Helping Hand Grant

On behalf of the Grant Committee at the John Estrella foundation, we thank you for your interest in our Helping Hand Grant. In addition to the ever-mounting cost of medicines and treatment, people with Kidney Cancer often need assistance with expenses like transportation, living expenses, home care, and childcare. The purpose of our grant is to provide support to individuals and their families experiencing financial burdens associated with a diagnosis of and treatment for Kidney Cancer.

To submit an application for the Helping Hand Grant, mail us a hard copy or use the button below.

The grant application is rolling. Incomplete applications will not be reviewed by the Grant Review Committee for consideration.  We are not responsible for Helping Hand Grant applications that fail to reach us (e.g. due to mail delivery failure).

Send all written applications to:
The John Estrella Foundation for Cancer Research
3 Seward Avenue
Beverly, MA 01915

Eligibility:  An applicant must satisfy the requirements below in full.

Applicant must have a financial (non-medical) need related to the diagnosis of and/or treatment for kidney cancer for him/herself or a relative within a calendar year of the grant application deadline.

  • Examples of qualifying requests include costs of transportation, rent/mortgage, home care, childcare, food delivery, supportive equipment (e.g. wheelchairs, stair lift, ramp, etc.), durable medical equipment, palliative care, and/or genetic counseling.   
  • Other than genetic counseling, funds cannot be requested for medical co-payments, deductibles, prescriptions, or hospital or physician charges. More information about finding help with medical expenses can be found at https://www.cancercare.org/publications/62-sources_of_financial_assistance

Applicant must be an adult age 18 years or older and be a resident in New England – a parent may submit an application on behalf of a child with kidney cancer.

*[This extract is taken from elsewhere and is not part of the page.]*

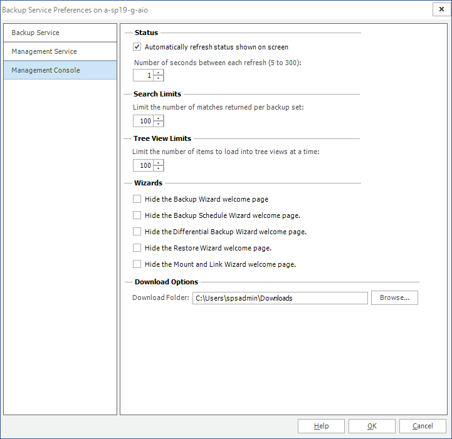Increase the refresh seconds spinner value

(159, 73)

Helping Hands Grant application and supporting documentation must be completed in full (i.e. partial applications will be rejected).

Have a diagnosis of kidney cancer confirmed by an oncology health care provider and be in active treatment for cancer. This is verified by a Diagnosis Verification Form completed by applicant’s treating physician to verify diagnosis of kidney cancer.

Letter of reference from one non-related persons (examples: community leaders, friends, pastoral care, etc.). Recommendation must include their name, address and phone number within the letter. They should be able to speak to your credibility and need. 

Only one application per family per year.

Exclusions:

  • Funds cannot be requested for medical co-payments, deductibles, prescriptions, or hospital or physician charges. More information about finding help with medical expenses can be found at https://www.cancercare.org/publications/62-sources_of_financial_assistance  
  • Applicants not impacted by kidney cancer
  • Previous accepted application within the same year
  • Residents outside New England

Priority

Not all grant requests can be accommodated. The number of grants awarded will depend on funds available and the amounts requested. Priority is given to those applicants in active treatment for cancer. 

Grant amount and distribution:

If the grant is approved, the following applies:

  • Applicant must complete the Grant Acceptance Form, including agreement to Media Release Terms and Conditions
  • Funds will be disbursed only after the John Estrella Foundation receives documentation of expenses paid for the specific need outlined in grant application – please retain copies in case receipts become lost in transport
  • Only the amount requested will be disbursed (up to $1,000)

*Failure to meet any/all of these requirements is a violation of the award and the recipient will not receive funds.

We look forward to receiving your application!